DEA Directs Agencies on the Legality of Hemp-Derived Cannabinoids

DEA Directs Agencies on the Legality of Hemp-Derived Cannabinoids

By Garrett Graff and Patrick Goggin of Hoban Law Group

In 2004, the Ninth Circuit Court of Appeals, in its seminal HIA v. DEA II opinion, struck down a DEA rule that would have banned the human consumption of lawful non-psychoactive hemp (i.e. stalks and sterilized seed) because of the presence of naturally occurring THC, the primary psychoactive compound associated with marijuana. Despite the presence of naturally occurring THC, the Court found that "Congress knew what it was doing, and its intent to exclude non-psychoactive hemp from regulation is entirely clear."

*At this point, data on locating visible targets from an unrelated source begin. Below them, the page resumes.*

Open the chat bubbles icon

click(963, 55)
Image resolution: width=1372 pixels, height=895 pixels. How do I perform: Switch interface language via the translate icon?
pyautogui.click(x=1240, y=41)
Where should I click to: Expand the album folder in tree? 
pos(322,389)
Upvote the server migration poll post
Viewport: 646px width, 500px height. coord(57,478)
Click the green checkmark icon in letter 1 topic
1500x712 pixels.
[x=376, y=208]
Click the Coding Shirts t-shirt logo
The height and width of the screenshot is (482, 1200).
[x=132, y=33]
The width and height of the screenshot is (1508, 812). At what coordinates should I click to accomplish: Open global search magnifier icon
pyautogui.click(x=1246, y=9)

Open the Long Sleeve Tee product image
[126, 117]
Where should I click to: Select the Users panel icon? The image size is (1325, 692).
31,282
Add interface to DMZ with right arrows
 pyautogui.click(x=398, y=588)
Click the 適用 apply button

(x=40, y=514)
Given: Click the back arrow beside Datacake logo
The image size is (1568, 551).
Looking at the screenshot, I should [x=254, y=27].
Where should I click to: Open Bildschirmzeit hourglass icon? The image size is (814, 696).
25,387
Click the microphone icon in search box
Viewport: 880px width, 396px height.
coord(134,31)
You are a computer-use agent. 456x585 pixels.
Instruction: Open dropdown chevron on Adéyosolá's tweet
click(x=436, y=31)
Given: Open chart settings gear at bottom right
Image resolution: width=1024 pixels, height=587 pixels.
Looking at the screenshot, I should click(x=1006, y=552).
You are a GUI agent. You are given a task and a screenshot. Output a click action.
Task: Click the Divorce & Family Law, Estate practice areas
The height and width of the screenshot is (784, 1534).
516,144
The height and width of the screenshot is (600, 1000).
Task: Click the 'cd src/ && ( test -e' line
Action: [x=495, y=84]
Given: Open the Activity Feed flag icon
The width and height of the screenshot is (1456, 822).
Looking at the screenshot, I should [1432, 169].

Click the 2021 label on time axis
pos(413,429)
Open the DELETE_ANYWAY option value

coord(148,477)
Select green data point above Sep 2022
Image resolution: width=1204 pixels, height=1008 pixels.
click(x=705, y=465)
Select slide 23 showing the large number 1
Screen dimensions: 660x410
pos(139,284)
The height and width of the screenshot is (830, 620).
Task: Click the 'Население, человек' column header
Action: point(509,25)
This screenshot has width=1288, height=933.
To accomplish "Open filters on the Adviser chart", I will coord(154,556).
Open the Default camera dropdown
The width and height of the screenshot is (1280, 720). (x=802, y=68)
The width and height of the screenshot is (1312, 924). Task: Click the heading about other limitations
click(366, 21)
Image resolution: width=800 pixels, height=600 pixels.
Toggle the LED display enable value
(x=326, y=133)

Ever since, however, DEA increasingly flouted the Court's decision by misguiding federal, state and local sister agencies. DEA's stated positions indicated to these sister agencies that legal hemp seeds and oils could neither be imported/exported, nor transported between states. These positions led to Customs, for example, implementing the policy to seize and destroy any hemp derivatives including hemp seed and oil, by virtue of a "field test" testing positive for the presence of any cannabinoids -- THC, cannabidiol (CBD) or otherwise. As is evident, cannabinoids themselves -- including naturally occurring amounts of THC and other cannabinoids found in hemp seed and oil -- may be sourced from the lawfully exempted portions of “marihuana," as well as numerous non-Cannabis plant sources, human breast milk or cacao, for example. Thus, simply discovering material to contain cannabinoids does not definitively establish whether any particular material is lawful or not. DEA's positions, and the effect had upon sister agencies, caused great concern amongst the petitioners and the hemp industry.

Accordingly, last year, the Hemp Industries Association, one of the original petitioners, filed a motion for contempt against the DEA, in the Ninth Circuit Court of Appeals, for violating the Court's 2004 injunction which barred DEA from enforcing its invalidated rule. The parties concluded mediation on the matter recently, which resulted in a negotiated settlement requiring  DEA to take several actions. Most significantly, on May 22, DEA issued internal and external directives to federal agencies, containing agreed-upon language, which clarified that the mere presence of cannabinoids does not render any material a controlled substance. In fact, this directive acknowledges DEA's recognition -- and advisement to sister agencies to adhere to -- that the threshold issue is whether the source of the material is lawfully derived from a lawful portion of the Cannabis plant.

This directive should provide greatly needed clarity and guidance to federal agencies and minimize interference with the expanding flow of hemp commerce. To the extent there continue to be interferences by other agencies, this guidance, along with other recent guidance from DEA, the Ninth Circuit Court of Appeals, and members of Congress, the hemp industry should be encouraged by the continued incremental progress being achieved across the country in favor of the burgeoning hemp industry.